Exercise description — Return every line below exactly, without dropping any.

Input data section start

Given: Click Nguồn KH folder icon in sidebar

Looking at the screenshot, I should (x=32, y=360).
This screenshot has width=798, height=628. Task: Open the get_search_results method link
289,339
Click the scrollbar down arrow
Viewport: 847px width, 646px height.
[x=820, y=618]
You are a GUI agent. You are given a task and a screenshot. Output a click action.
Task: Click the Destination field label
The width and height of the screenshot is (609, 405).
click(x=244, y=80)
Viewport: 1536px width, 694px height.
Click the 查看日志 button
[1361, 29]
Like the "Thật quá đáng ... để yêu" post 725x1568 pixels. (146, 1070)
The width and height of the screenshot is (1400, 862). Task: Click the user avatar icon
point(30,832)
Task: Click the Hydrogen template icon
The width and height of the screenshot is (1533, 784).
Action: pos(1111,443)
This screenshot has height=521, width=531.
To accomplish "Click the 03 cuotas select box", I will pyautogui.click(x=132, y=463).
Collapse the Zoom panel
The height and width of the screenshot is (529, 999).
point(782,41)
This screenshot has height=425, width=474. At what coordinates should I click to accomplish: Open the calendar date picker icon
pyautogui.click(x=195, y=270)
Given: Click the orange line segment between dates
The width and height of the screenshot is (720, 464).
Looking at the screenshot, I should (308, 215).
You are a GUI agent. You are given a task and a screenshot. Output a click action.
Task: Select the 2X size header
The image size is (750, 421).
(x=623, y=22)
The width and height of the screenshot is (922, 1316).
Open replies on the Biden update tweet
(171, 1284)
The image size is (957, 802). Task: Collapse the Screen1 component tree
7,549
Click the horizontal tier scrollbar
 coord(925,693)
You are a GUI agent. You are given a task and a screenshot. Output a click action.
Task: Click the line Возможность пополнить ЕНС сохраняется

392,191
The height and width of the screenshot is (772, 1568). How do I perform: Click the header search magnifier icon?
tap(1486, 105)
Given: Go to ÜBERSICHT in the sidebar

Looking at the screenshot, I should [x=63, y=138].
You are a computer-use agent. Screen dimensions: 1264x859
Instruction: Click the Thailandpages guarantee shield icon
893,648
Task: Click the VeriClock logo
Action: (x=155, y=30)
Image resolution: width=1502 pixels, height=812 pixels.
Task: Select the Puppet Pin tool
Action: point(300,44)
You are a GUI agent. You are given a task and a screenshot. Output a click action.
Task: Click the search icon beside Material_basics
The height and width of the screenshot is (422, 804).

Input data section end

Output of the task —
Given: Click Nguồn KH folder icon in sidebar

Looking at the screenshot, I should (x=32, y=360).
This screenshot has width=798, height=628. Task: Open the get_search_results method link
289,339
Click the scrollbar down arrow
Viewport: 847px width, 646px height.
[x=820, y=618]
You are a GUI agent. You are given a task and a screenshot. Output a click action.
Task: Click the Destination field label
The width and height of the screenshot is (609, 405).
click(x=244, y=80)
Viewport: 1536px width, 694px height.
Click the 查看日志 button
[1361, 29]
Like the "Thật quá đáng ... để yêu" post 725x1568 pixels. (146, 1070)
The width and height of the screenshot is (1400, 862). Task: Click the user avatar icon
point(30,832)
Task: Click the Hydrogen template icon
The width and height of the screenshot is (1533, 784).
Action: pos(1111,443)
This screenshot has height=521, width=531.
To accomplish "Click the 03 cuotas select box", I will pyautogui.click(x=132, y=463).
Collapse the Zoom panel
The height and width of the screenshot is (529, 999).
point(782,41)
This screenshot has height=425, width=474. At what coordinates should I click to accomplish: Open the calendar date picker icon
pyautogui.click(x=195, y=270)
Given: Click the orange line segment between dates
The width and height of the screenshot is (720, 464).
Looking at the screenshot, I should (308, 215).
You are a GUI agent. You are given a task and a screenshot. Output a click action.
Task: Select the 2X size header
The image size is (750, 421).
(x=623, y=22)
The width and height of the screenshot is (922, 1316).
Open replies on the Biden update tweet
(171, 1284)
The image size is (957, 802). Task: Collapse the Screen1 component tree
7,549
Click the horizontal tier scrollbar
 coord(925,693)
You are a GUI agent. You are given a task and a screenshot. Output a click action.
Task: Click the line Возможность пополнить ЕНС сохраняется

392,191
The height and width of the screenshot is (772, 1568). How do I perform: Click the header search magnifier icon?
tap(1486, 105)
Given: Go to ÜBERSICHT in the sidebar

Looking at the screenshot, I should [x=63, y=138].
You are a computer-use agent. Screen dimensions: 1264x859
Instruction: Click the Thailandpages guarantee shield icon
893,648
Task: Click the VeriClock logo
Action: (x=155, y=30)
Image resolution: width=1502 pixels, height=812 pixels.
Task: Select the Puppet Pin tool
Action: point(300,44)
You are a GUI agent. You are given a task and a screenshot. Output a click action.
Task: Click the search icon beside Material_basics
The height and width of the screenshot is (422, 804).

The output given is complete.